Il est parti au moment où il avait dans son agenda un riche et varié programme non encore mis en œuvre, dont la réalisation d'une opérette en hommage au symbole de la révolution des Aurès «El-Hadj Lakhdar». Depuis qu'il a accompli le pèlerinage en 2005, on le voyait de moins en moins sur scène. Sa plus récente présence artistique était lors du Festival de Timgad où il avait fait vibrer le grand public avec de belles chansons. Il est mort comme Samir Staifi et Kamel Messaoudi. Il devrait chanter son dernier album «Hey Demi Demi et Ana wech edani» au Festival arabe de Djemila. Son premier tube, «Babour irouh», sorti en 87, ne dépassait pas les frontière de Batna.

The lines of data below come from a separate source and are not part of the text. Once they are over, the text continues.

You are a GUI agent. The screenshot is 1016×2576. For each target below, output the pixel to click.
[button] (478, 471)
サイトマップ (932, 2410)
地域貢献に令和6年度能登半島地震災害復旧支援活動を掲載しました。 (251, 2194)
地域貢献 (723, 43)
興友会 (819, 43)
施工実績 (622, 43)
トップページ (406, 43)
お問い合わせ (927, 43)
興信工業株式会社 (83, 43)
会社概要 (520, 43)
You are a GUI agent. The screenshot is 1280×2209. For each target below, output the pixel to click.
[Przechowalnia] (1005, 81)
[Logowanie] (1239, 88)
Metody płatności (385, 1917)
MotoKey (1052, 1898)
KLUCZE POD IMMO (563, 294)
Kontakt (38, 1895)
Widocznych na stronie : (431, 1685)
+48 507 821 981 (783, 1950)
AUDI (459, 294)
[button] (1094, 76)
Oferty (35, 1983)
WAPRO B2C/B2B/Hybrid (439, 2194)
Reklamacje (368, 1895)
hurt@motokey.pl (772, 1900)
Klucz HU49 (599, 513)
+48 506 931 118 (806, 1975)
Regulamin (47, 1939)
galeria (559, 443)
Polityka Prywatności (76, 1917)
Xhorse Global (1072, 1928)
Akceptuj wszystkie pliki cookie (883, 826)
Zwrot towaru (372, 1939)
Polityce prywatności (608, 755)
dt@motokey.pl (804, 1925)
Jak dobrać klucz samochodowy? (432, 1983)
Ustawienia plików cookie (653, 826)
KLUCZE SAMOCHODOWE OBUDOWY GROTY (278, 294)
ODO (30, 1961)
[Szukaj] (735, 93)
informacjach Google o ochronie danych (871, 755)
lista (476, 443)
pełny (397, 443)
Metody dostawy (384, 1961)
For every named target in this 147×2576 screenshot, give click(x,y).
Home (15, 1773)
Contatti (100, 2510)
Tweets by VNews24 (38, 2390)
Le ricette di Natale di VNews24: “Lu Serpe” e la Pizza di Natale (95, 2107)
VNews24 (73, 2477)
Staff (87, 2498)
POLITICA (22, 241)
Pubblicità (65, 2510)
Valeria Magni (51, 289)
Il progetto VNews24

Katchou a réussi à regrouper autour de lui des fans de tous les âges et des deux sexes de tous les coins du pays et ce, grâce à ses tubes qui continuent à déferler aussi bien à l'intérieur qu'à l'extérieur du pays. Les années 92 et 93 ont constitué une période ponctuée par des apports musicaux de divers horizons, anglo-saxons surtout. Le défunt a enregistré au cours de sa vie artistique sept albums. Ces meilleures chansons sont, selon les critiques, «Hey Demi Demi, Yala, Delali Delali, Hami Hami». Pour rappel, il y a une dizaine de jours, le frère du défunt a involontairement tué un citoyen de Batna de la famille Ferziz, et ce, dans un grave accident de la route.
La victime qui se trouvait sur une bicyclette a été heurtée par un tracteur conduit par l'auteur du drame. Depuis, des rumeurs ont circulé, disant que l'un des deux fils de katchou a tué ce citoyen. L'information a été démentie par le chanteur. Faut-il dire que la radio de Batna a interrompu ses émissions ordinaires le jour des funérailles pour permettre aux centaines de fans et admirateurs de présenter leurs condoléances à la famille Nasri endeuillée par la perte tragique de son fils.
Mais, comme le dit bien un penseur, le deuil est parfois une réponse inappropriée à la mort, quand une vie a été vécue vraiment honnêtement, vraiment avec succès, ou simplement vraiment, la meilleure réponse à une ponctuation finale de la mort est un sourire. Reste à ajouter au bout du compte que katchou est l'une des 88 personnes tuées la semaine dernière dans un accident de la route.